代表作はなんといっても「その男ゾルバ」あたりか。名優アンソニー・クイン演じる粗野でバイタリティあふれるゾルバという男は、たいそう魅力的だった。クインの代表作は数多あるのだが、ゾルバ、ザンパーノ(「道」)といった粗野な男タイプ、あるいは「サンタ・ビットリアの秘密」の村長だったか、ああいうユーモラスな役柄も忘れられない。さらには男臭さをムンムンにしたデキル男みたいな役柄、「ナバロンの要塞」なんかもよく覚えているな。
クインの話ではない、カコヤニスである。私がよく覚えているのは「魚が出てきた日」だ。原爆と放射能物質を積んだ米軍機が地中海に墜落する。原爆は海中に沈むが、放射能物質は近くのリゾート地の島に落下する。それを拾うのは無知な羊飼い。墜落した米軍機の乗組員は必死に放射能物質を探すのだが。
全編風刺が効いたユーモラスなタッチで展開するコメディ映画調なのだが、驚愕のラストシーンがという内容の映画である。たぶんこの映画、劇場では観ていない。何回か観ているのだがいずれもテレビ放映だったと思う。けっこう楽しめたし、ある意味このてのブラック・ユーモア系はストライクゾーンだった。
出演者では唯一、キャンディス・バーゲンが出ているのだけ憶えている。70年代のキャンディス・バーゲンはえらく人気があったっけ。当時でいえば、「卒業」「明日に向かって撃て」のキャサリン・ロスと人気を二分するハリウッド若手女優みたいな感じだったのでは。この二人にさらにジャックリーン・ビセットを加えれば、とりあえず60年代後半から70年代前半のハリウッド人気若手女優トップスリーみたいな感じになるのかな。リンゼイ・ワグナーとかも加えたいところだけど。
昔話になるとどんどん脱線するな。まあ、いつものことではあるが。「魚の出てきた日」である。当時は「核の脅威」「核戦争の脅威」みたいなものが、グローバルな形で人類の抱える問題だった。米ソが対立している状況だったし、世界中のあちこちで局地戦的な代理戦争も起きていた。そういう時代背景の中での映画の一つということなんだろう。
しかし今では別の意味で衝撃的な内容をも含んでいる。もちろんフクシマ以後の日本にとってはである。放射性物質による汚染が、いつもいつも「ただちに健康に問題とはならない」のかどうか。

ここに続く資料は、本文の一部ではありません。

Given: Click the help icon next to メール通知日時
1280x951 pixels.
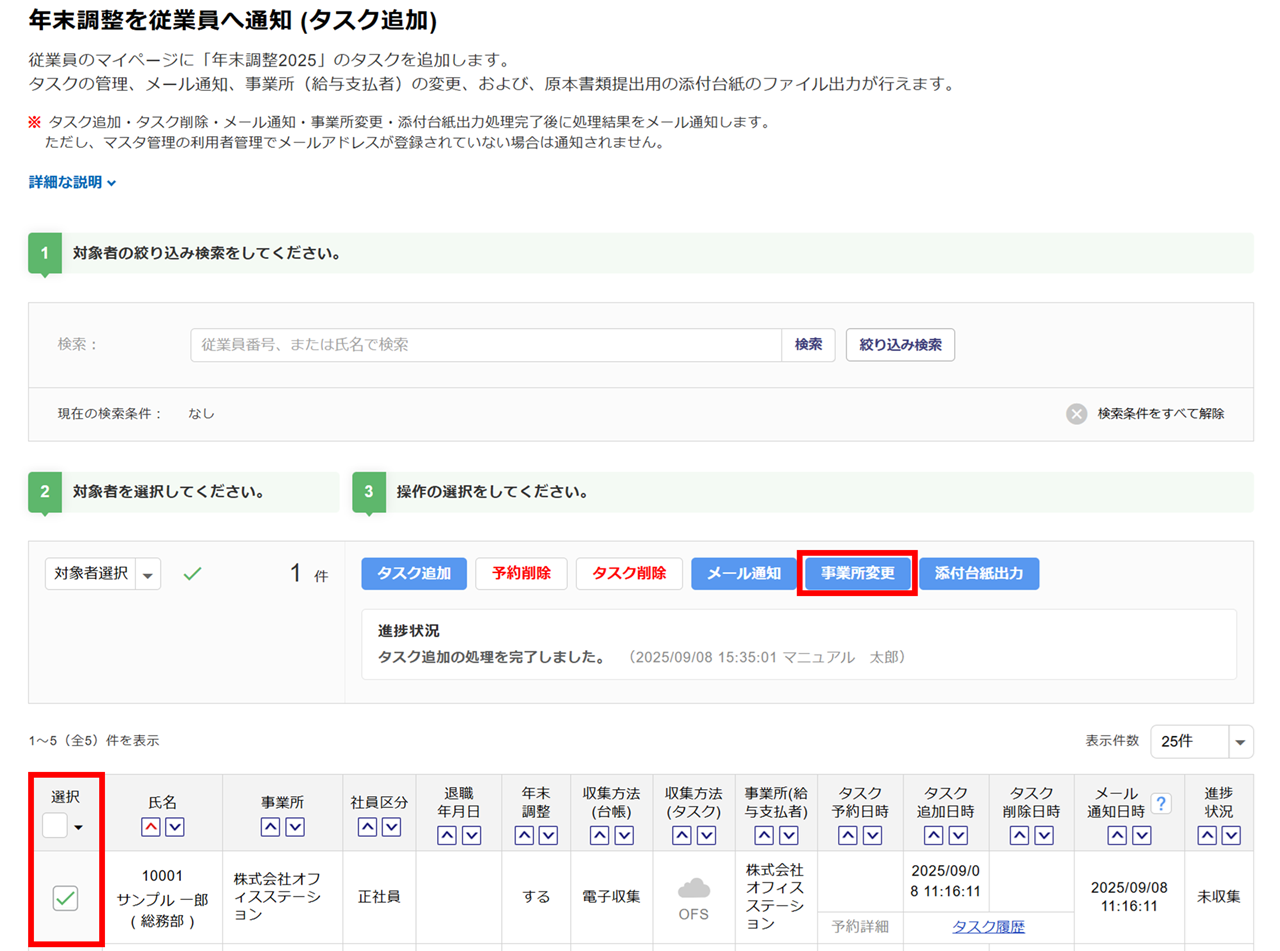Looking at the screenshot, I should click(1161, 803).
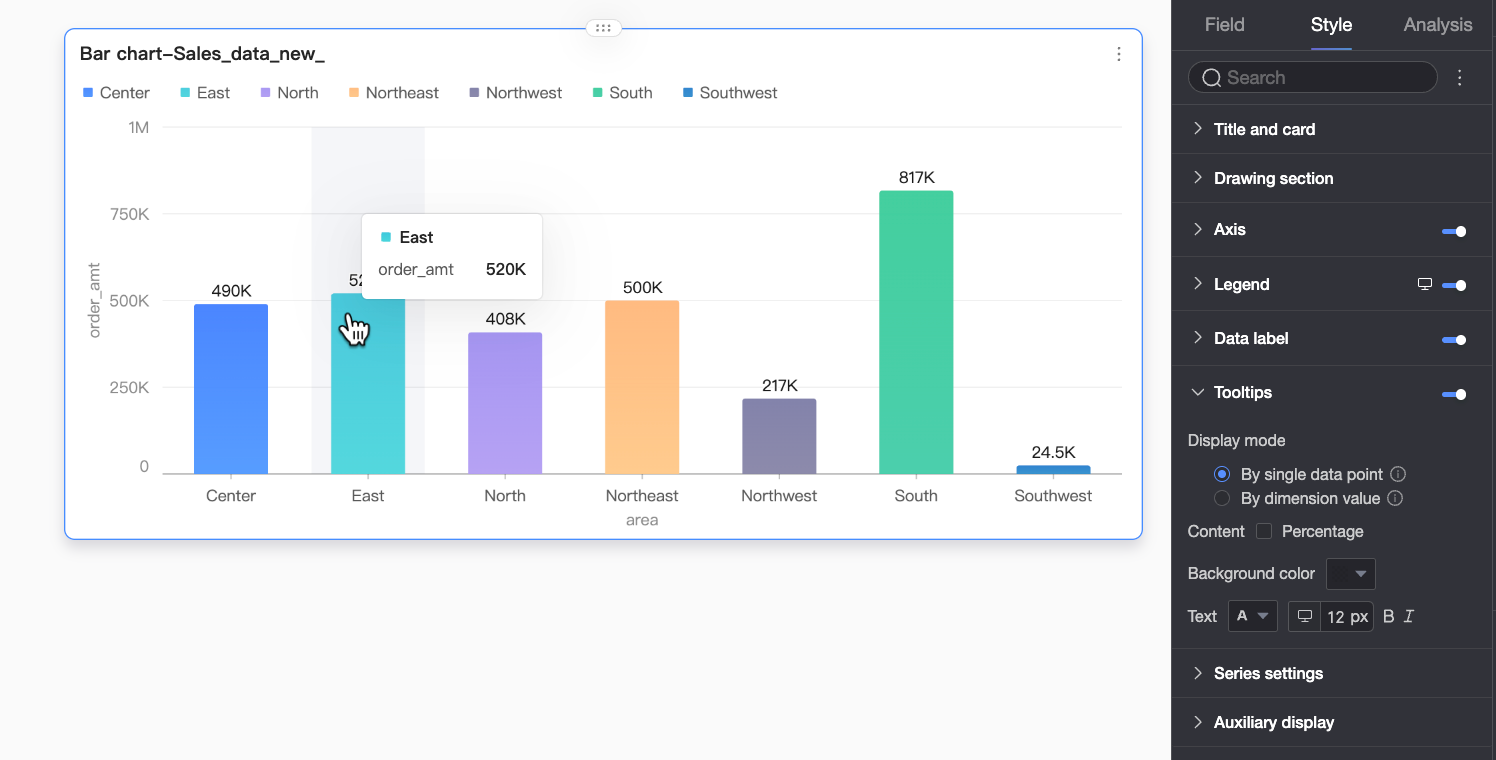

どこかの東大教授がいうように、プルトニウムは、経口摂取しても、ようは食べても害にならないのかどうか。この映画の内容は、放射線科学においてはあまりにも非科学的なのかもしれない。
おそらくフクシマが俎上にのる日本的現在にあっては、まずテレビ放映だの、劇場公開などはありえない映画なんだろうと思う。一義的には風評被害につながるという理由で。まあ根底では、とにかく原発にネガティブになりかねない情報はことごとく黙殺させるというのが、日本の政官財、マスコミあげて推し進める方針のようなのだから。